I suspect the double free mostly stems from the fact that if the
computed dev_rp in this function is not between tre_ring->rp and
tre_ring->wp then the only way for the loop to reach the termination
case is to run through the whole ring.

> If you can log all the events you are processing, so that we can
> check 
> when second event arrives for already processed TRE, is the transfer 
> length same as originally processed TRE or it is different. In case
> it 
> is different length, is the length matching to the TRE which was
> queue 
> but not processed yet. You can print the mhi_queue_skb TRE content
> while 
> queuing skb. How easy to reproduce this issue ? Is this showing up
> in 
> high throughput use case or it is random? any specific step to
> reproduce 
> this issue?

I can try to collect a history of the TREs that can be logged when the
event occurs.  

The issue seems somewhat resistant to reproduction I am unsure of all
the factors required for reproduction.  This is during high throughput
testing, we are using the Sierra module's dataloopback mode to test.

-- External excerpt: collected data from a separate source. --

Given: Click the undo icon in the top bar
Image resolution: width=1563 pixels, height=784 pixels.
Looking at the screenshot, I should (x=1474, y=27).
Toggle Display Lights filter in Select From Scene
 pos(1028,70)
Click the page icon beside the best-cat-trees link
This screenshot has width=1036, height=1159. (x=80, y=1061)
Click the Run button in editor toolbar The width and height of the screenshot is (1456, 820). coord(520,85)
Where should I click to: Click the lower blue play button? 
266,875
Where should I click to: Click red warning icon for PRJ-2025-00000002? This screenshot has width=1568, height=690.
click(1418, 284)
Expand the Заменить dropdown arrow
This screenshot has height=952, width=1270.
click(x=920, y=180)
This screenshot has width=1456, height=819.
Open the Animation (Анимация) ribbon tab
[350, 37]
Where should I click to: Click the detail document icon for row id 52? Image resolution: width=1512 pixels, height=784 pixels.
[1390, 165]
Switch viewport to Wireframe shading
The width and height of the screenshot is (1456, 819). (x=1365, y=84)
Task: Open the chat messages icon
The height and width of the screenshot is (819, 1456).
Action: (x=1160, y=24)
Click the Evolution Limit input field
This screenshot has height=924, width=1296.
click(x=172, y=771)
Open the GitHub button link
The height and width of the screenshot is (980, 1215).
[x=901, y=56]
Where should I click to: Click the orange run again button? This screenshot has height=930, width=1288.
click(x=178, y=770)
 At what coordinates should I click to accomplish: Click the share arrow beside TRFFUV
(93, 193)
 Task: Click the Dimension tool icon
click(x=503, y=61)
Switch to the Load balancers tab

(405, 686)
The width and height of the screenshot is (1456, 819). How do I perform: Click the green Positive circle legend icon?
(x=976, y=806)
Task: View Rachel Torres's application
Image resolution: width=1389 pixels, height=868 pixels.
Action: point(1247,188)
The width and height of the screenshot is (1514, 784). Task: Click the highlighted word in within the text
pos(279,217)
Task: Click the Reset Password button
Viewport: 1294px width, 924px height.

The test being used is setting the module into dataloopback mode and
then sending a crafted UDP stream into an ethernet interface on the
device where the destination IP matches the IP address on the mhi
network interface and the source address has a static ARP on that input
interface so the returning traffic will be output again.

A colleague had done some experimentation to see how to make the issue
more likely and it seemed that the combination of the following did so:

 * Setting the IP_HW0_MBIM channel ring lengths to 3000 instead of 128
   while leaving the associated event rings at length 2048.
 * Setting the MHI_MBIM_DEFAULT_MRU to 7500 rather than 3500.

Also, while I thought using the check given in the original email to
avoid processing xfer events with a dev_rp outside the "in-flight"
region would avoid the issue, we have since seen an issue despite this.

In addition to the above I was zeroing out most fields of the buf_info
struct for the TRE before calling the transfer callback and checking if
the cb_buf addr was non NULL before actually calling the callback and
logging if it was ever NULL.  We have seen this even with the default
ring sizes and an MRU of 32768.  Though it is always the upload side
ring that seems to experience it.

> > > [..]
> 
> In theory this is not suppose to happen. once a xfer completion event
> is 
> posted on event ring TRE belongs to Host MHI, Device is not suppose
> to
> work on this TRE any more.

Is there any way it could post these events "out of order"?

> > > [..]
> 
> This assumption is as per MHI spec.
> 
> I am checking internally if there is any know issue on device side.
> This 
> model seems to be Qualcomm® Snapdragon™ X55 ?
> 
I believe this module uses this SoC yes.

Thanks,
Paul